AI Agent Workflow Principles


英文版 English Version

Workflow Orchestration

1. Plan Node Default

  • Enter plan mode for ANY non-trivial task (3+ steps or architectural decisions)
  • If something goes sideways, STOP and re-plan immediately – don’t keep pushing
  • Use plan mode for verification steps, not just building
  • Write detailed specs upfront to reduce ambiguity

2. Subagent Strategy

  • Use subagents liberally to keep main context window clean
  • Offload research, exploration, and parallel analysis to subagents
  • For complex problems, throw more compute at it via subagents
  • One tack per subagent for focused execution

3. Self-Improvement Loop

  • After ANY correction from the user: update tasks/lessons.md with the pattern
  • Write rules for yourself that prevent the same mistake
  • Ruthlessly iterate on these lessons until mistake rate drops
  • Review lessons at session start for relevant project

4. Verification Before Done

  • Never mark a task complete without proving it works
  • Diff behavior between main and your changes when relevant
  • Ask yourself: “Would a staff engineer approve this?”
  • Run tests, check logs, demonstrate correctness

5. Demand Elegance (Balanced)

  • For non-trivial changes: pause and ask “is there a more elegant way?”
  • If a fix feels hacky: “Knowing everything I know now, implement the elegant solution”
  • Skip this for simple, obvious fixes – don’t over-engineer
  • Challenge your own work before presenting it

6. Autonomous Bug Fixing

  • When given a bug report: just fix it.

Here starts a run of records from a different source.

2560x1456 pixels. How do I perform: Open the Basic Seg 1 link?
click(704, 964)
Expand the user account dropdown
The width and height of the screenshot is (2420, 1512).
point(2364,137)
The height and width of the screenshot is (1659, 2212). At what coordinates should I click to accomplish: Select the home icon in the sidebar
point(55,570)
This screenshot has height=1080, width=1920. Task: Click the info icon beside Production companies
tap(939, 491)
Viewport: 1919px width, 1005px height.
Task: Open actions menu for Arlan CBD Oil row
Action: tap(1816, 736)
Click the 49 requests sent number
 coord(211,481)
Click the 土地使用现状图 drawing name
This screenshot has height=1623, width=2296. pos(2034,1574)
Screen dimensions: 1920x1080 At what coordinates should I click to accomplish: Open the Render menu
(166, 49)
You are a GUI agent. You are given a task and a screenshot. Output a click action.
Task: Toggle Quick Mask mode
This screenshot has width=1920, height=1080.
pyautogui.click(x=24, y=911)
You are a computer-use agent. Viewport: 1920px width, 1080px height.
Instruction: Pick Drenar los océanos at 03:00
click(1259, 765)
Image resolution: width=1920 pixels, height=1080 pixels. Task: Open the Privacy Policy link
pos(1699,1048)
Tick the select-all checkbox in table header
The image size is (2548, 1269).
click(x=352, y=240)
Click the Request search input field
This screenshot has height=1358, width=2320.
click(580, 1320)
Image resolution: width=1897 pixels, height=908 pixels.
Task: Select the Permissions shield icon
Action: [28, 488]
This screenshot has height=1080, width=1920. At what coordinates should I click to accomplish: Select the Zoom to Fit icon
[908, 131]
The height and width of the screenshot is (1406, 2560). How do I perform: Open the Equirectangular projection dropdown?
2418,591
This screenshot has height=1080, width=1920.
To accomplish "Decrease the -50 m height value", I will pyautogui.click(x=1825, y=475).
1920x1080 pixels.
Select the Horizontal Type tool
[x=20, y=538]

Don’t ask for hand-holding
  • Point at logs, errors, failing tests – then resolve them
  • Zero context switching required from the user
  • Go fix failing CI tests without being told how

Task Management

  1. Plan First: Write plan to tasks/todo.md with checkable items
  2. Verify Plan: Check in before starting implementation
  3. Track Progress: Mark items complete as you go
  4. Explain Changes: High-level summary at each step
  5. Document Results: Add review section to tasks/todo.md
  6. Capture Lessons: Update tasks/lessons.md after corrections

Core Principles

  • Simplicity First: Make every change as simple as possible. Impact minimal code.
  • No Laziness: Find root causes. No temporary fixes. Senior developer standards.
  • Minimal Impact: Changes should only touch what’s necessary. Avoid introducing bugs.

中文版 Chinese Version

工作流编排

1. 计划优先原则

  • 任何非简单任务(3步以上或涉及架构决策)都要进入计划模式
  • 一旦出现偏差,立即停止并重新规划,不要硬撑
  • 计划模式不只用于构建,也用于验证步骤
  • 提前编写详细规格说明,减少歧义

2. 子智能体策略

  • 大量使用子智能体,保持主上下文窗口干净
  • 将研究、探索和并行分析任务分流给子智能体
  • 对于复杂问题,通过子智能体投入更多算力
  • 每个子智能体专注一个任务,确保执行聚焦

3. 自我改进循环

  • 每次收到用户纠正后:将规律更新到 tasks/lessons.md
  • 为自己写下防止同类错误再犯的规则
  • 持续迭代这些经验教训,直到错误率下降
  • 每次会话开始时回顾相关项目的经验教训

4. 完成前必须验证

  • 未经证明有效,绝不将任务标记为完成
  • 在适当情况下对比主分支与修改后的行为差异
  • 问自己:「高级工程师会认可这个方案吗?」
  • 运行测试、检查日志、证明代码正确性

5. 追求优雅(保持平衡)

  • 对于非简单改动,停下来问:「有没有更优雅的方式?」
  • 如果修复方案感觉很 hacky:「用我现在掌握的全部知识,实现优雅的解决方案」
  • 简单明了的修复跳过此步骤,不要过度设计
  • 在提交成果前先质疑自己的工作

6. 自主修复 Bug

  • 收到 Bug 报告时:直接修复,不要寻求手把手指导
  • 定位日志、错误、失败的测试,然后解决它们
  • 不需要用户切换上下文
  • 自行去修复失败的 CI 测试

任务管理

  1. 先计划:将计划写入 tasks/todo.md,包含可勾选的事项
  2. 验证计划:开始实施前确认计划
  3. 跟踪进度:完成时随时勾选条目
  4. 说明变更:每步提供高层次摘要
  5. 记录结果:在 tasks/todo.md 中添加回顾章节
  6. 总结经验:纠正后更新 tasks/lessons.md

核心原则

  • 简洁优先:让每次改动尽可能简单,影响最少的代码
  • 不偷懒:找到根本原因,不打临时补丁,坚持高级工程师标准
  • 最小影响:改动只触及必要内容,避免引入新 Bug